• **TASK BRIEF**
Copy out the data in full, keeping each line exactly as it reads.

[Dataset entries]
:::::
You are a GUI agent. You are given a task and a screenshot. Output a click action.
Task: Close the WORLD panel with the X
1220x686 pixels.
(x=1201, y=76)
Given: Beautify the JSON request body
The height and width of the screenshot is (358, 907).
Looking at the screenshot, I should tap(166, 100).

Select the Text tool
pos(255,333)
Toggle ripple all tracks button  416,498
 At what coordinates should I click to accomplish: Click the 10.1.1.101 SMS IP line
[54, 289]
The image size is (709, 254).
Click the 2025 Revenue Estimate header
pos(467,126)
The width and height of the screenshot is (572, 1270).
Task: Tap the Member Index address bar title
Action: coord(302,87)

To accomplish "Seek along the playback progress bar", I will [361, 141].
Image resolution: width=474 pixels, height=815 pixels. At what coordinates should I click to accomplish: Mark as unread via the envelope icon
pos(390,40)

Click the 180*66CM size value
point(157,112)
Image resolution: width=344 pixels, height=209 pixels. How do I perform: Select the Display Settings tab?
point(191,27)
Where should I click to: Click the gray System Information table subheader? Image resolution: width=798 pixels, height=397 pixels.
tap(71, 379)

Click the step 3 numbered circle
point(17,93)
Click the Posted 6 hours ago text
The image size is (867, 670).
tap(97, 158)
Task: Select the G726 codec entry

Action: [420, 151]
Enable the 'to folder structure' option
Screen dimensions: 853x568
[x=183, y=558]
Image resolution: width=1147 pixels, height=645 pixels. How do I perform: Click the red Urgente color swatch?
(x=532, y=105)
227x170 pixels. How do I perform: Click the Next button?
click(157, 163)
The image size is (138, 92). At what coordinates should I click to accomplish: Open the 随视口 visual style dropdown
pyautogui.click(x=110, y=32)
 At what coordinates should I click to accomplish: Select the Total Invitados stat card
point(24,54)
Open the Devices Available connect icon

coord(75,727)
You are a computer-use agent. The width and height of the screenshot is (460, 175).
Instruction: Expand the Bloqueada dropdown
:::::
• **RESULT**
You are a GUI agent. You are given a task and a screenshot. Output a click action.
Task: Close the WORLD panel with the X
1220x686 pixels.
(x=1201, y=76)
Given: Beautify the JSON request body
The height and width of the screenshot is (358, 907).
Looking at the screenshot, I should tap(166, 100).

Select the Text tool
pos(255,333)
Toggle ripple all tracks button  416,498
 At what coordinates should I click to accomplish: Click the 10.1.1.101 SMS IP line
[54, 289]
The image size is (709, 254).
Click the 2025 Revenue Estimate header
pos(467,126)
The width and height of the screenshot is (572, 1270).
Task: Tap the Member Index address bar title
Action: coord(302,87)

To accomplish "Seek along the playback progress bar", I will [361, 141].
Image resolution: width=474 pixels, height=815 pixels. At what coordinates should I click to accomplish: Mark as unread via the envelope icon
pos(390,40)

Click the 180*66CM size value
point(157,112)
Image resolution: width=344 pixels, height=209 pixels. How do I perform: Select the Display Settings tab?
point(191,27)
Where should I click to: Click the gray System Information table subheader? Image resolution: width=798 pixels, height=397 pixels.
tap(71, 379)

Click the step 3 numbered circle
point(17,93)
Click the Posted 6 hours ago text
The image size is (867, 670).
tap(97, 158)
Task: Select the G726 codec entry

Action: [420, 151]
Enable the 'to folder structure' option
Screen dimensions: 853x568
[x=183, y=558]
Image resolution: width=1147 pixels, height=645 pixels. How do I perform: Click the red Urgente color swatch?
(x=532, y=105)
227x170 pixels. How do I perform: Click the Next button?
click(157, 163)
The image size is (138, 92). At what coordinates should I click to accomplish: Open the 随视口 visual style dropdown
pyautogui.click(x=110, y=32)
 At what coordinates should I click to accomplish: Select the Total Invitados stat card
point(24,54)
Open the Devices Available connect icon

coord(75,727)
You are a computer-use agent. The width and height of the screenshot is (460, 175).
Instruction: Expand the Bloqueada dropdown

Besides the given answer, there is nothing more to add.